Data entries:
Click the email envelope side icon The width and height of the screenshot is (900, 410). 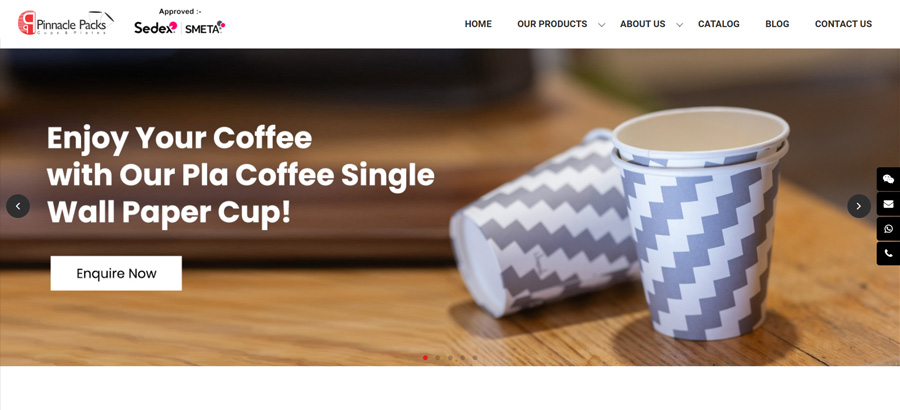click(888, 204)

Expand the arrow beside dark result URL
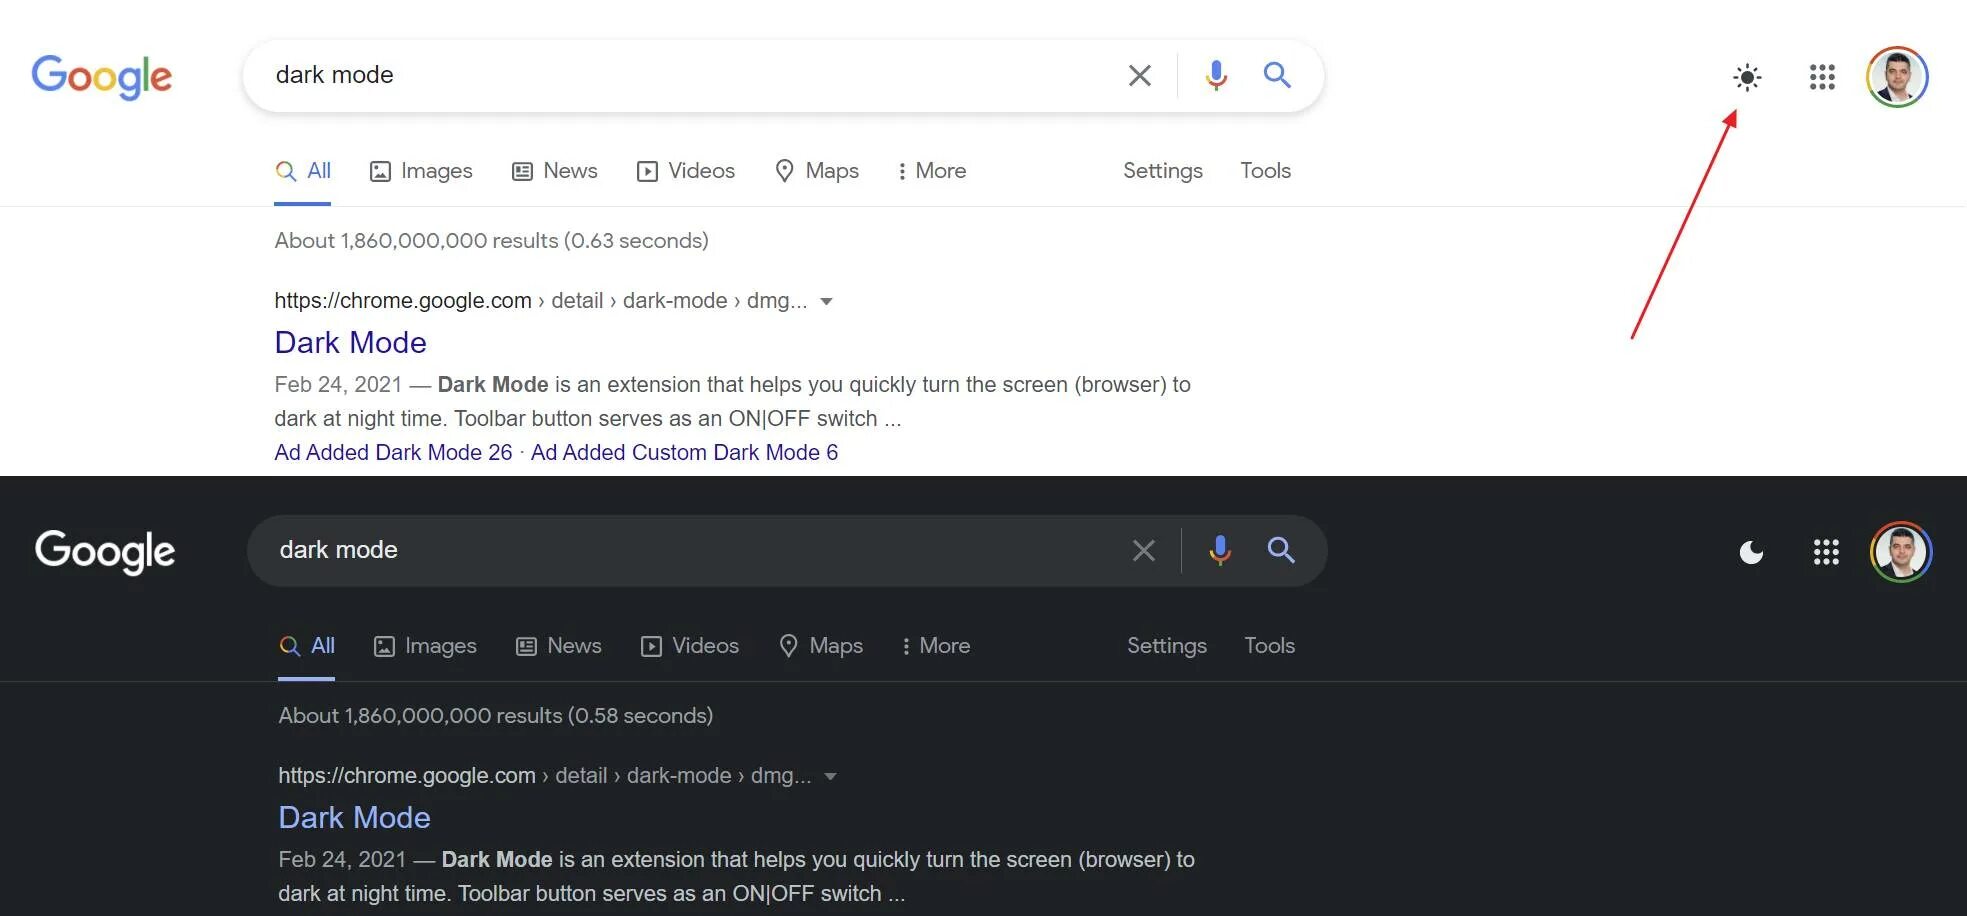(830, 776)
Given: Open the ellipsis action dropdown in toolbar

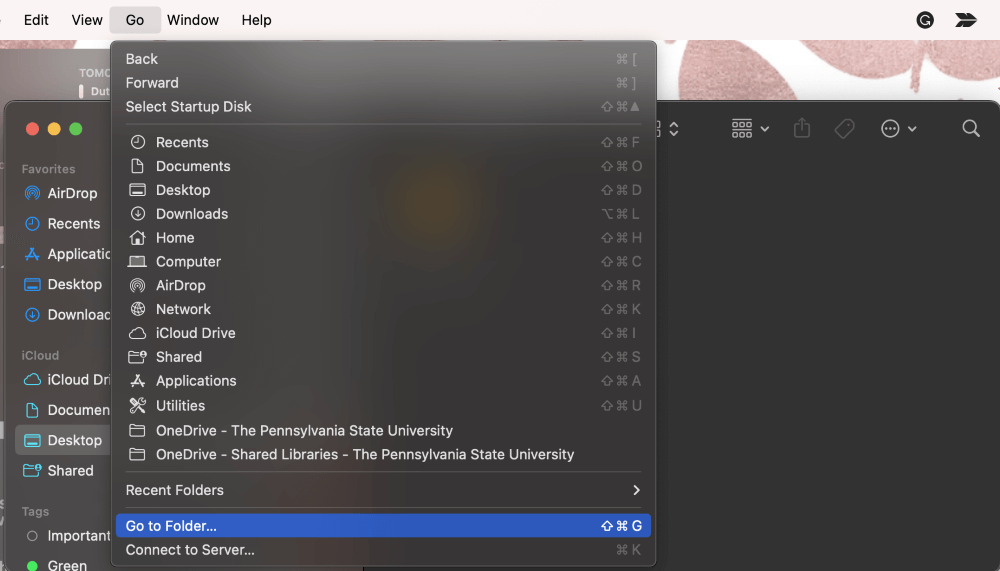Looking at the screenshot, I should pyautogui.click(x=898, y=129).
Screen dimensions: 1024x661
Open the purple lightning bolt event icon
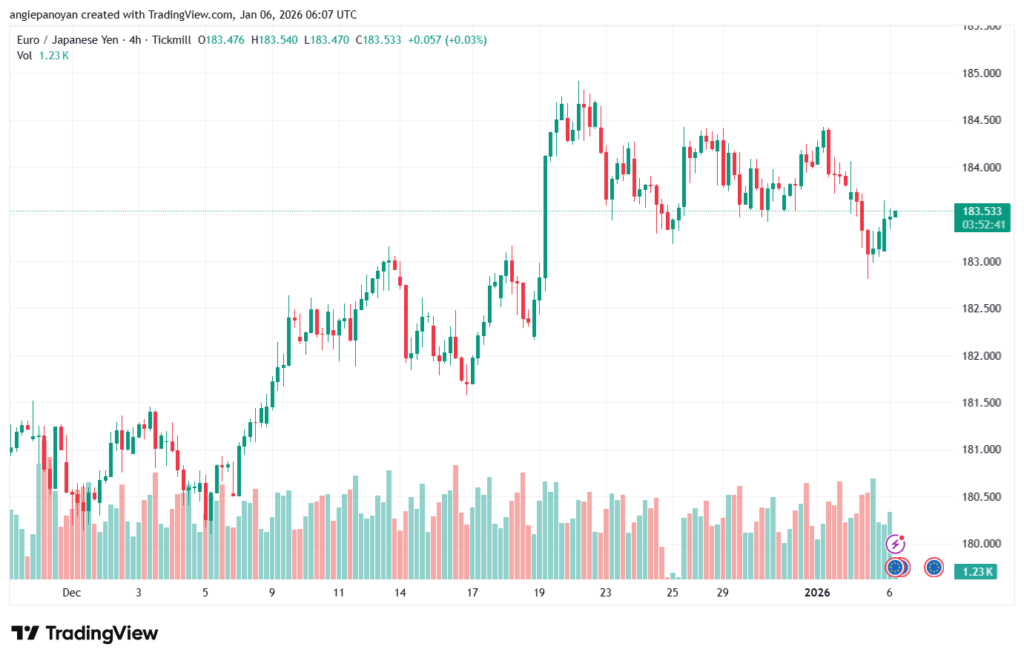[896, 544]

→ TASK PROMPT:
Produce an exact copy of only those lines that run from the line with "Expand the arrow beside dark result URL" to the final line of the records, including both; exclude images.

→ RESPONSE:
Expand the arrow beside dark result URL
(830, 776)
Given: Open the ellipsis action dropdown in toolbar

Looking at the screenshot, I should pyautogui.click(x=898, y=129).
Screen dimensions: 1024x661
Open the purple lightning bolt event icon
[896, 544]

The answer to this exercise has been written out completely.